┌─ TRECHO SELECIONADO

Dora: Eu coloco uma muito importante, já nessa luta antirracista. Eu acho que o professor tem que se colocar. A gente da história não acredita nessa neutralidade, na história não. O professor tem determinadas posições e uma delas é ser antirracista. Eu lembro de um aluno, há muito tempo, ele foi meu aluno no ensino médio, e uma vez eu viajei. Voltei e trouxe algum material do movimento negro pra ele. Muitos anos depois, ele me mandou uma mensagem, tava num momento difícil lá no IFCE, ele mandou uma mensagem que ele dizia que tinha sido fundamental aquele momento em que eu trouxe aquele material pra ele. E que ele lembrava que eu tinha chegado, tinha cumprimentado, tinha dado um abraço nele, tinha falado assim: “Ó, lembrei de ti, isso é muito importante pra ti”. Ele disse que, naquele momento, era realmente muito importante para ele, que aquilo ali para ele era a identidade que ele tava assumindo e tinha sido muito importante. Então, eu levei isso como uma grande lição na minha vida, porque eu fiz aquilo de forma tão espontânea, tão natural e eu estava realmente tocando o coração de um aluno, tocando a vida de um aluno.

Giovana: A senhora ensinou em várias instituições, que eram as escolas técnicas, hoje são os institutos federais. Qual ou quais razões fizeram a senhora permanecer tanto tempo na rede federal de ensino?

└─
┌─ LINHAS DE DADOS

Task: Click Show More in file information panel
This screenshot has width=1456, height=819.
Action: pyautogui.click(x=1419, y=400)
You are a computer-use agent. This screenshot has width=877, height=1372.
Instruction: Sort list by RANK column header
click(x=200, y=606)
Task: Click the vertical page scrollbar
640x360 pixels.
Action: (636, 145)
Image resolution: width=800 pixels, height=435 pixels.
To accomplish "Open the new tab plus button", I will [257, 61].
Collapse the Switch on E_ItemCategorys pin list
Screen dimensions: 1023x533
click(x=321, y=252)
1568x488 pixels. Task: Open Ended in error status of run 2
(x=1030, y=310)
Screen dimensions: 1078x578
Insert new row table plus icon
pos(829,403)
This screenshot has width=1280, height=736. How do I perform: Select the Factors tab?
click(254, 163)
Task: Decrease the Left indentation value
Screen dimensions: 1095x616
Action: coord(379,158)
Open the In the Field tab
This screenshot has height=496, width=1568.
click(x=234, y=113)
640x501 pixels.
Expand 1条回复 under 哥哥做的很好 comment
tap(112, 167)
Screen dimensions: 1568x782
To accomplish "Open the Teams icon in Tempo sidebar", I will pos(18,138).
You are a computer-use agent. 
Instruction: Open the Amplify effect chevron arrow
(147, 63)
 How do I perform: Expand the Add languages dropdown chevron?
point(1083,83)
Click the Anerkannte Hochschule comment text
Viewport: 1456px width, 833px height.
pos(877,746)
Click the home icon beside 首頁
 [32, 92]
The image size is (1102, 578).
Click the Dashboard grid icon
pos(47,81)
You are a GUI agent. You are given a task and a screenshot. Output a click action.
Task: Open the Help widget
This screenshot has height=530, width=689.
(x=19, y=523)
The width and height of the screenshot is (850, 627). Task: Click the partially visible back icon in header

└─

TAREFA DO EXERCÍCIO A: Pode reescrever o trecho da entrevista começando em "Giovana: A senhora" e terminando em "federal de ensino?", trocando "instituições" por "unidades"?
TAREFA DO EXERCÍCIO B: Pode prosseguir com a entrevista com Dora a partir do ponto em que o trecho termina?

RESPOSTA ESCRITA A:
Giovana: A senhora ensinou em várias unidades, que eram as escolas técnicas, hoje são os institutos federais. Qual ou quais razões fizeram a senhora permanecer tanto tempo na rede federal de ensino?

RESPOSTA ESCRITA B:
Dora: É importante essa pergunta. No meu caso, trabalhar em uma instituição federal era a possibilidade de ter um pouco mais de condições de ensino. Nós todos sabemos que a educação sempre passa por momentos delicados. As verbas nunca são suficientes, a gente tem vontade de fazer coisas, essas coisas não podem acontecer por falta de dinheiro, por falta de verba. Então, apesar dos pesares, a escola técnica — quando eu entrei era escola técnica — tinha uma qualidade diferenciada e até hoje tem. Ela tem uma qualidade diferenciada, no sentido de ter mais oportunidades, para o próprio professor. Dentro da escola, eu pude fazer meu doutorado, dentro da escola eu pude fazer várias aulas de campo, viagem com meus alunos. Então, isso dá qualidade para a educação, isso traz qualidade para a educação. Então, trabalhar numa instituição pública federal fez toda a diferença na minha vida, além de facilitar esse meu deslocamento de estados, como era uma instituição federal eu podia sair de uma e entrar na outra, sem problemas burocráticos, isso aí foi mais tranquilo pra mim.

Ryllery: Dora, a senhora passou bastante tempo como professora efetiva no IFCE, inclusive contribuiu de maneira significativa para a história da instituição, onde, em 2021, encerrou seu tempo como docente. Uma das suas contribuições foi o desenvolvimento da JAC, que é a mostra interdisciplinar Juventude, Arte e Ciência do IFCE. Como foi o processo de criação desse projeto?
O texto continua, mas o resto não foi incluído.